Segment Open
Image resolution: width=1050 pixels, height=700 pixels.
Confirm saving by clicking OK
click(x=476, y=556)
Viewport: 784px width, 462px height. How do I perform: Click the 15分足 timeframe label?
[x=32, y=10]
Segment Closed
Segment Open
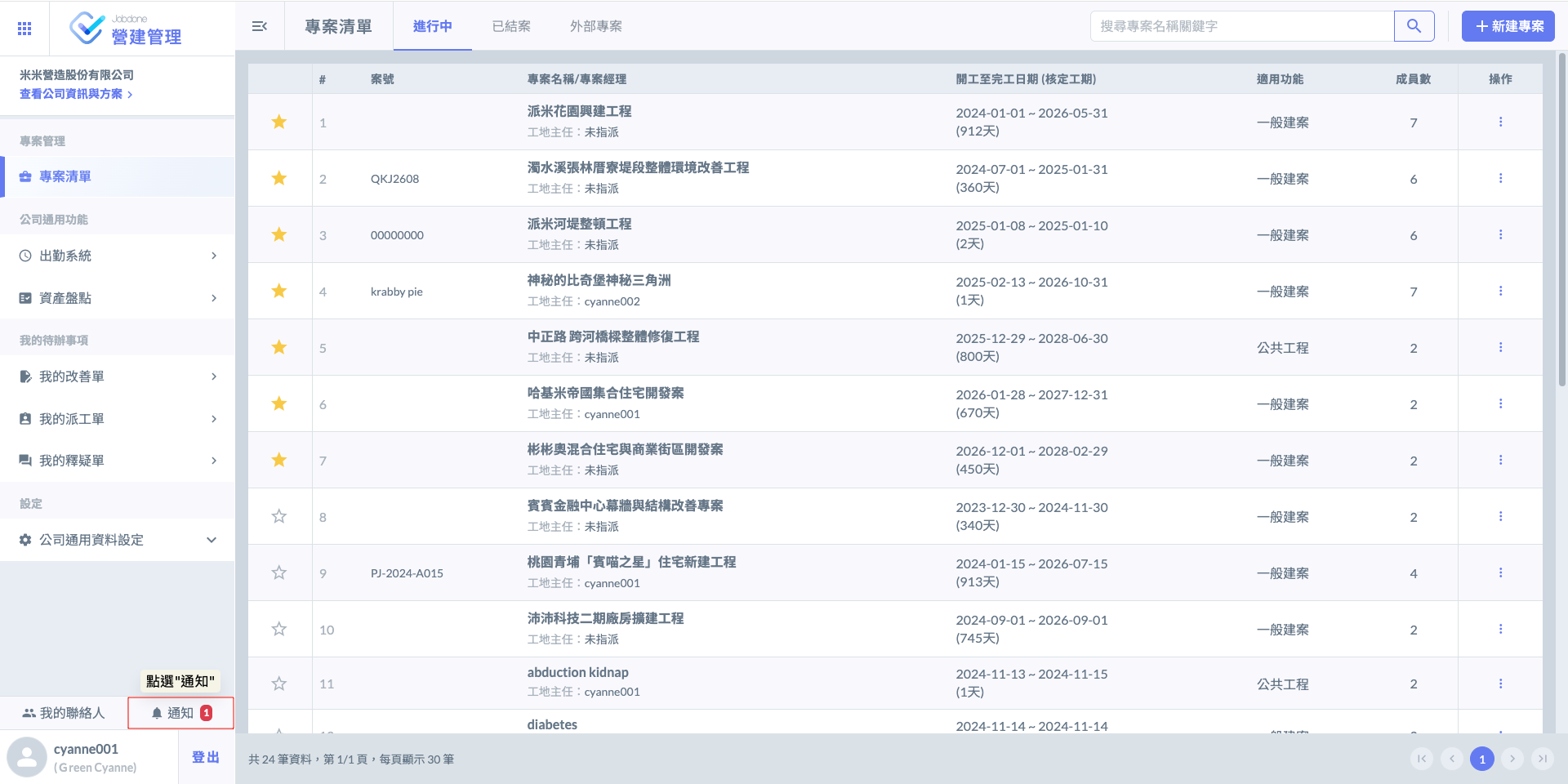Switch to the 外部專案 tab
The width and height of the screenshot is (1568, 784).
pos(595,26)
Segment Closed
Segment Open
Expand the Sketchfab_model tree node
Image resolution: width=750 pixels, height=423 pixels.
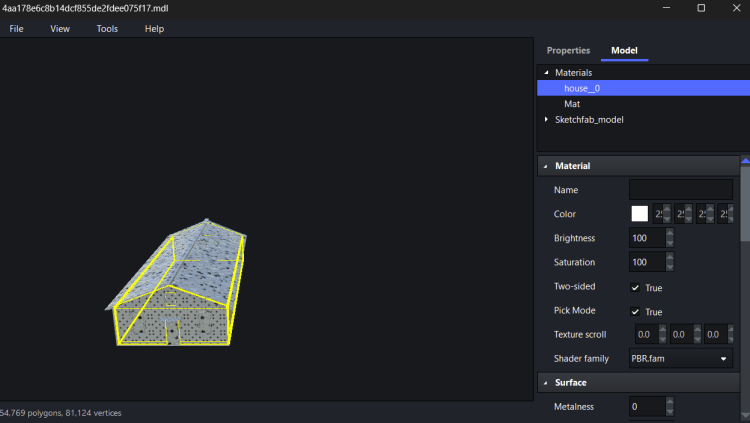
Segment Closed
• TASK DIRECTIONS:
Taking the entries above, restate exactly those lines that fall between the line with "Expand the Sketchfab_model tree node" and the line with "Image resolution: width=750", keeping both of those lines too.

• ANSWER SECTION:
Expand the Sketchfab_model tree node
Image resolution: width=750 pixels, height=423 pixels.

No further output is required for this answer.